__Provided information__:
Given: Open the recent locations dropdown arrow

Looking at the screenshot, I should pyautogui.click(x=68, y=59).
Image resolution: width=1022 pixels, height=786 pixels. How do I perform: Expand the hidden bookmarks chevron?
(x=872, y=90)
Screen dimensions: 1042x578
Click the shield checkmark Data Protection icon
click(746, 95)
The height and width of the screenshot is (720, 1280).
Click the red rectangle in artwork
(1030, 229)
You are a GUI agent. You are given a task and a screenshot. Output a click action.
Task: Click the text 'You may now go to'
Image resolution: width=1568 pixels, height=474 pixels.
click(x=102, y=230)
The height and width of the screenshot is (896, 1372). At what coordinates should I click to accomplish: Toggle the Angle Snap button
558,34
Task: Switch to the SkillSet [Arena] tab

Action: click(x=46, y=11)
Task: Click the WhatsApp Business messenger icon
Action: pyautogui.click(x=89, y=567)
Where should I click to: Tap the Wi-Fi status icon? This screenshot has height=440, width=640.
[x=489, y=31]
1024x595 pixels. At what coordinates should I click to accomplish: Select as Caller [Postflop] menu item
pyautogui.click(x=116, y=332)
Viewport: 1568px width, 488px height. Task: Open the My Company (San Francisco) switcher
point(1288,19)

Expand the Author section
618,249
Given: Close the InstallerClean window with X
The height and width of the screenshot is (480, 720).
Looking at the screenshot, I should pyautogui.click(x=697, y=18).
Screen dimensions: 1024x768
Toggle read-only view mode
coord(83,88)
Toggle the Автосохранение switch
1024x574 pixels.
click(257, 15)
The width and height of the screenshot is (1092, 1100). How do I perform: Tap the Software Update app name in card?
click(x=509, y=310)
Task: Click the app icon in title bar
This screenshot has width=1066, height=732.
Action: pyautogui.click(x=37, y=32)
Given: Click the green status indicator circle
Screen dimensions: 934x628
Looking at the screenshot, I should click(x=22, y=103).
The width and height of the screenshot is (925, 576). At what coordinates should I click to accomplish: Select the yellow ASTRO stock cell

__Work instruction__:
Repeat, word for word, the lines above between the line holding "You are a GUI" and the line holding "Given: Click the", inclusive; omit everything else.

__Response box__:
You are a GUI agent. You are given a task and a screenshot. Output a click action.
Task: Click the text 'You may now go to'
Image resolution: width=1568 pixels, height=474 pixels.
click(x=102, y=230)
The height and width of the screenshot is (896, 1372). At what coordinates should I click to accomplish: Toggle the Angle Snap button
558,34
Task: Switch to the SkillSet [Arena] tab

Action: click(x=46, y=11)
Task: Click the WhatsApp Business messenger icon
Action: pyautogui.click(x=89, y=567)
Where should I click to: Tap the Wi-Fi status icon? This screenshot has height=440, width=640.
[x=489, y=31]
1024x595 pixels. At what coordinates should I click to accomplish: Select as Caller [Postflop] menu item
pyautogui.click(x=116, y=332)
Viewport: 1568px width, 488px height. Task: Open the My Company (San Francisco) switcher
point(1288,19)

Expand the Author section
618,249
Given: Close the InstallerClean window with X
The height and width of the screenshot is (480, 720).
Looking at the screenshot, I should pyautogui.click(x=697, y=18).
Screen dimensions: 1024x768
Toggle read-only view mode
coord(83,88)
Toggle the Автосохранение switch
1024x574 pixels.
click(257, 15)
The width and height of the screenshot is (1092, 1100). How do I perform: Tap the Software Update app name in card?
click(x=509, y=310)
Task: Click the app icon in title bar
This screenshot has width=1066, height=732.
Action: pyautogui.click(x=37, y=32)
Given: Click the green status indicator circle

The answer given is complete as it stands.